• TEXTO DO DOCUMENTO
********************
3. Motivação da matéria de facto
A convicção do tribunal quanto à matéria de facto provada vertida nos pontos 1.° a 28.° resultou da análise crítica e conjugada, de acordo com as regras da experiência e da lógica, de toda a prova produzida, nomeadamente das declarações do arguido - em primeiro interrogatório judicial de arguido detido e em audiência de julgamento, em suma negando a prática dos factos imputados, prestadas de modo frio, artificioso e sem convicção -, dos depoimentos das testemunhas - prestados de forma que se revelou espontânea, franca, coerente, isenta e convincente -, e da restante prova concretamente mencionada na fundamentação específica, nos termos de seguida expostos:
Nas declarações que prestou em primeiro interrogatório judicial de arguido detido, em ........2024, cujo auto consta de fls. 182 a 188, estando gravadas no sistema Citius, e das quais o arguido e o Ministério Público afirmaram em audiência de julgamento estarem inteirados, considerando-as aí reproduzidas nos termos e para os efeitos do disposto nos arts. 357.°, n.° 1, al. b), e 355.° do Código de Processo Penal, o arguido negou genericamente os factos imputados.
Sustentou possuir “snapchats”/imagens/vídeos, que tinha o hábito de realizar, comprovativos de que nas respectivas datas/horas não estava nos locais indicados como sendo os da ocorrência de tais factos.
Apesar de lhe ter sido dada a oportunidade de o fazer, não exibiu, nem requereu a junção, nem então, nem posteriormente, de imagens captadas/gravadas nos horários daqueles factos.
********************
• EXERCÍCIOS A REALIZAR
1/ No texto sobre a motivação da matéria de facto, em que folhas consta o auto do primeiro interrogatório judicial do arguido?
2/ Como ficaria, em forma de lista e mantendo os factos principais, o parágrafo do texto sobre a motivação da matéria de facto que começa por «A convicção do tribunal»?
3/ Prossiga o texto sobre a motivação da matéria de facto a partir da última frase apresentada.

• REGISTOS DE DADOS
********************
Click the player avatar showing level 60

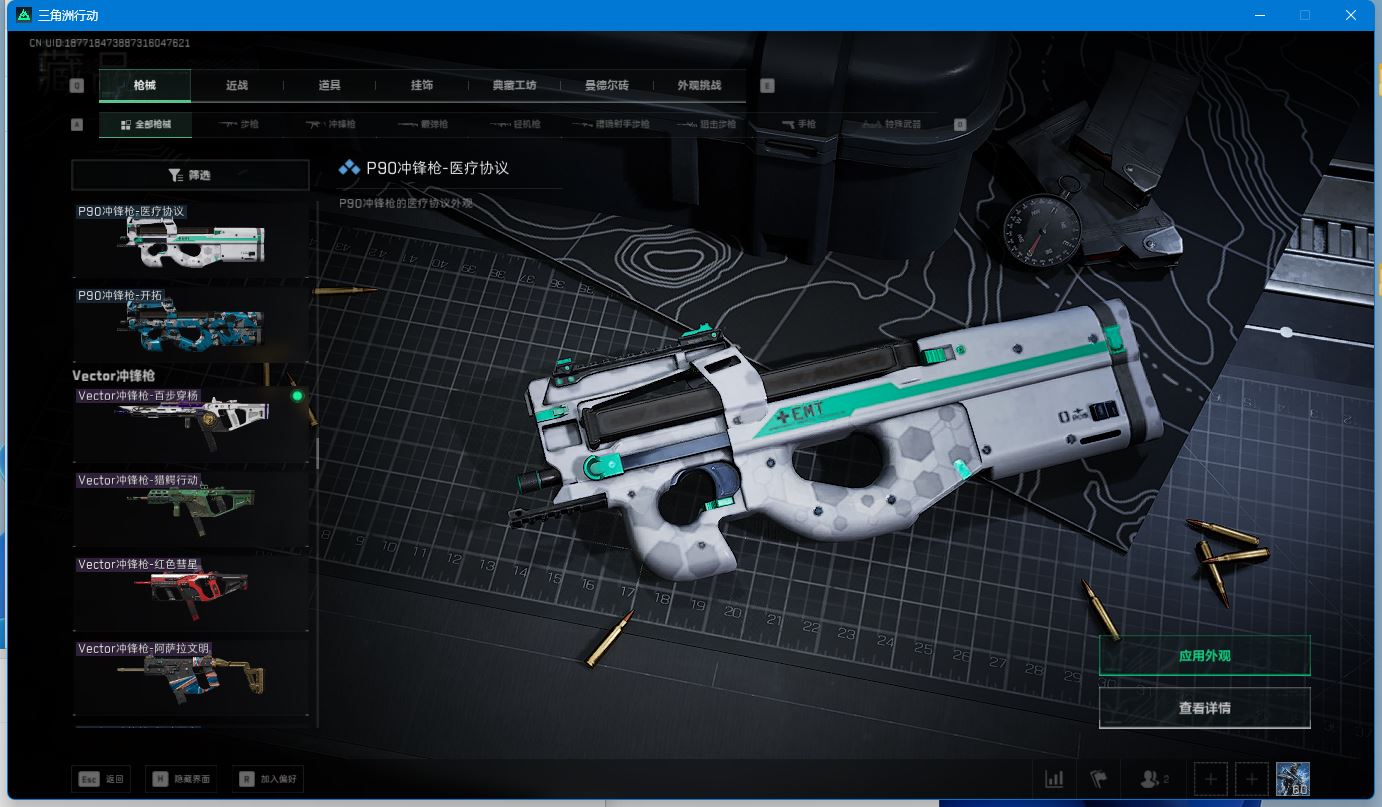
********************
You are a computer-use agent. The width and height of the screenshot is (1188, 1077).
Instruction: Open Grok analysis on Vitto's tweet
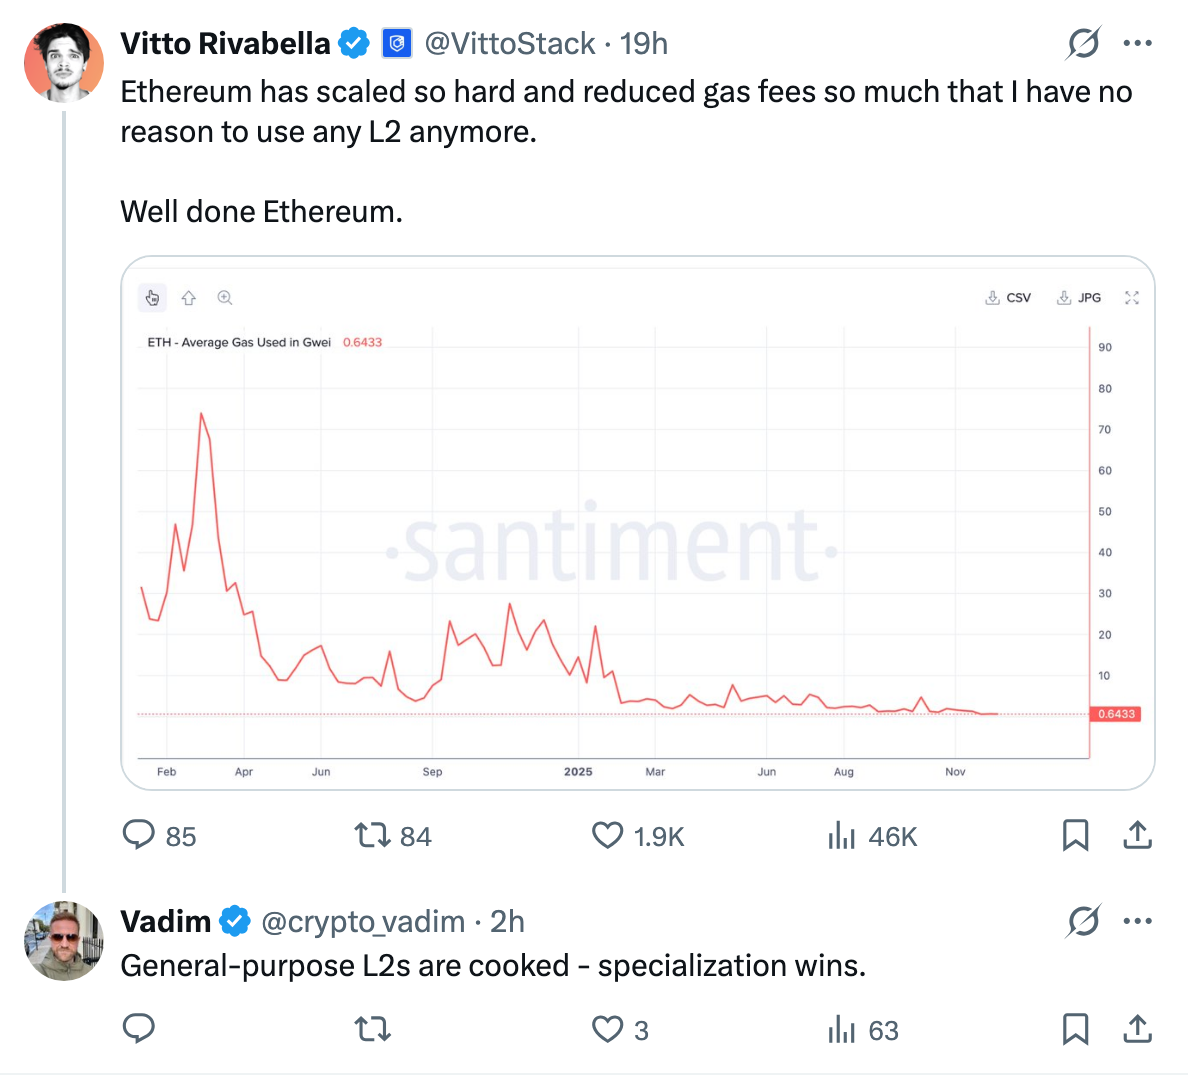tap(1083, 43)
********************
• RESPOSTAS FORNECIDAS
1/ Nas fls. 182 a 188.

2/
A convicção do tribunal sobre os factos provados nos pontos 1.° a 28.° resultou da análise crítica e conjugada de toda a prova, segundo as regras da experiência e da lógica, nomeadamente:
- as declarações do arguido, em primeiro interrogatório judicial de arguido detido e em audiência de julgamento, em que negou, em suma, a prática dos factos, prestadas de modo frio, artificioso e sem convicção;
- os depoimentos das testemunhas, prestados de forma espontânea, franca, coerente, isenta e convincente;
- a restante prova mencionada na fundamentação específica.

3/
Para além do exposto, referiu que no mês de ... (de ...) não carregou o seu passe, sendo grande utilizador de Uber, uma vez que muitos amigos seus tinham essa aplicação, cujo uso lhe era permitido.
Como logo constatado na decisão de aplicação das medidas de coacção, tal utilização possibilitou que fosse menor a janela temporal necessária para as suas deslocações desde casa ou de outros locais onde se encontrasse, designadamente na ..., para perpetrar os factos contra motoristas de táxi da cidade de Lisboa determinando-os a deslocarem-se até freguesias da ..., nomeadamente a da ... e a da ....
Em audiência de julgamento, o arguido igualmente negou os factos em causa; sustentou que não conhece nenhuma das outras pessoas a que se referem, que nunca teve problema com qualquer taxista e que desde que chegou a ... só andou “para aí dez vezes de táxi”; disse - como o mais, sem convicção -, ter guardado “snapchat/s” comprovativo/s de que se encontrava em local distinto aquando da 1.a ocorrência imputada e não exibiu, nem requereu a junção da/s correspondente/s imagem/ns.
Como se extraiu da análise crítica e conjugada, de acordo com as regras da experiência e da lógica, de toda a prova produzida, o arguido não exibiu, nem requereu a junção de tal/tais imagem/ns porque a/s mesma/s não existe/m verdadeiramente, sem prejuízo de eventualmente existir/em outra/s, de período/s temporal/is anterior/es e/ou posterior/es ao/s do/s facto/s em causa, (precisamente) registada/s com vista à subsequente negação de qualquer participação nos mesmos (sendo até actualmente possível, com edição do registo de imagens, a criação de falsos registos de data/hora e conteúdo).
Ao invocar a sua existência, o arguido - dotado da “esperteza”, do calculismo e da intrepidez que lhe permitiram levar a cabo os factos que se provaram, como pelas razões supra e infra expostas o tribunal concluiu, sem qualquer dúvida, que levou -, procurou ludibriar o tribunal, com a atitude trapaceira que lhe permitiu enganar 4 taxistas que se encontravam a trabalhar, nos dias 13, 20, 23 e ........2024, surpreendendo-os com os respectivos assaltos.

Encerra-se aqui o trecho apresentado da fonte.